Thanks @ashb, you have helped me a lot just to discard scenarios. In this case the problem is coming with custom modules that are defined inside of the dags folder.

The Dag execution works fine when everything is deployed in a standalone version or from docker, but using the Kubernetes executor it happens:

  1. It works fine for a simple Dag that uses BashOperators.
  2. It does not work with custom modules that are embedded in the dags folder.

When the dag is being sent to the worker, it is being send just the python file that contains the dag, or it is being sent all the dags folder?

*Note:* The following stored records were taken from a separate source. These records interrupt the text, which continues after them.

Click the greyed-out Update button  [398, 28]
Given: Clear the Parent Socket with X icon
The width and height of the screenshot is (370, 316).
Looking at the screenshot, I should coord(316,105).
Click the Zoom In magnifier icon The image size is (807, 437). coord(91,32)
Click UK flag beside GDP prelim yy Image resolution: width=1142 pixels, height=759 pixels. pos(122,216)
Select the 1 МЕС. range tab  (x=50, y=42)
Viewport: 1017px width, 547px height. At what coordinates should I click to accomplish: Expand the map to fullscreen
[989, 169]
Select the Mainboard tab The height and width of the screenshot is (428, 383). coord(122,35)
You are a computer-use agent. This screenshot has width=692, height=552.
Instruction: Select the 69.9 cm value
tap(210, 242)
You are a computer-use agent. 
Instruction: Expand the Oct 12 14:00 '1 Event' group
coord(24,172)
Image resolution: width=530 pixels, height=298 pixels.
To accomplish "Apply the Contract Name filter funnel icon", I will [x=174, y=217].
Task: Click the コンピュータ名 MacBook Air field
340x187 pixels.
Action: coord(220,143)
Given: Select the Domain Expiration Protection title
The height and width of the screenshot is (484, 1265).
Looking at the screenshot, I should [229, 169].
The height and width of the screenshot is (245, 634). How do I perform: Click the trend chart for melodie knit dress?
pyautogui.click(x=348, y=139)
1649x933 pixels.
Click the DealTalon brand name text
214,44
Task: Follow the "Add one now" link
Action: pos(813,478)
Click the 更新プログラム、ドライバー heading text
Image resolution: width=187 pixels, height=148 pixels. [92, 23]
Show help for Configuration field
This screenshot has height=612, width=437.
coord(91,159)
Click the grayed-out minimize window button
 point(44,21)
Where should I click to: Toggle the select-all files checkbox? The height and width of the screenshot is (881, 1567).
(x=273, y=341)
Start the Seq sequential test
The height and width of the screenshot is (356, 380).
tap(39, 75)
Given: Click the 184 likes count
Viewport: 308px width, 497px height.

This is the Kubernetes configuration I set for the workers:

      worker_container_repository = apache/airflow
      worker_container_tag = 1.10.10-python3.7
      worker_container_image_pull_policy = IfNotPresent
dvirgiln
@dvirgiln

What I noticed, and I think is part of the problem is this log:

[2020-06-29 17:48:47,124] {dagbag.py:396} INFO - Filling up the DagBag from /git/dags/dags/isa_store_zoning_daily.py

Why the dagbag is being filled up with the specific dag, and not from /git/dags/dags/

in the scheduler config:
dags_folder = /git/dags/dags
Sri-nidhi
@Sri-nidhi
I have a plugin registered with airflow. Even after removing the plugin script from the plugins folder, its still available. How to deregister or remove the necessary dependencies of a plugin. Even after removing all contents, it still gets the data from pycache folder( inspite of removing it)
Joao Da Silva
@jsilva
Hello, I'm using the remote logging option with remote_base_log_folder storing the log files on S3. This adds the logs to S3 but does not remove them locally. I guess I was wondering how other people are dealing with large amount of log files filling up their disks in production. Any tips please ?
simisoz
@simisoz
Ho to fix the error fom production docker imagesModuleNotFoundError: No module named 'airflow.providers'
@alltej
@llntjn_twitter
I have Admin role in Airflow. Recently, I just noticed that I cannot pause/unpause a DAG in the Airflow UI. I am using v 1.10.10.
1 reply
I can pause or unpause it using the airflow cli.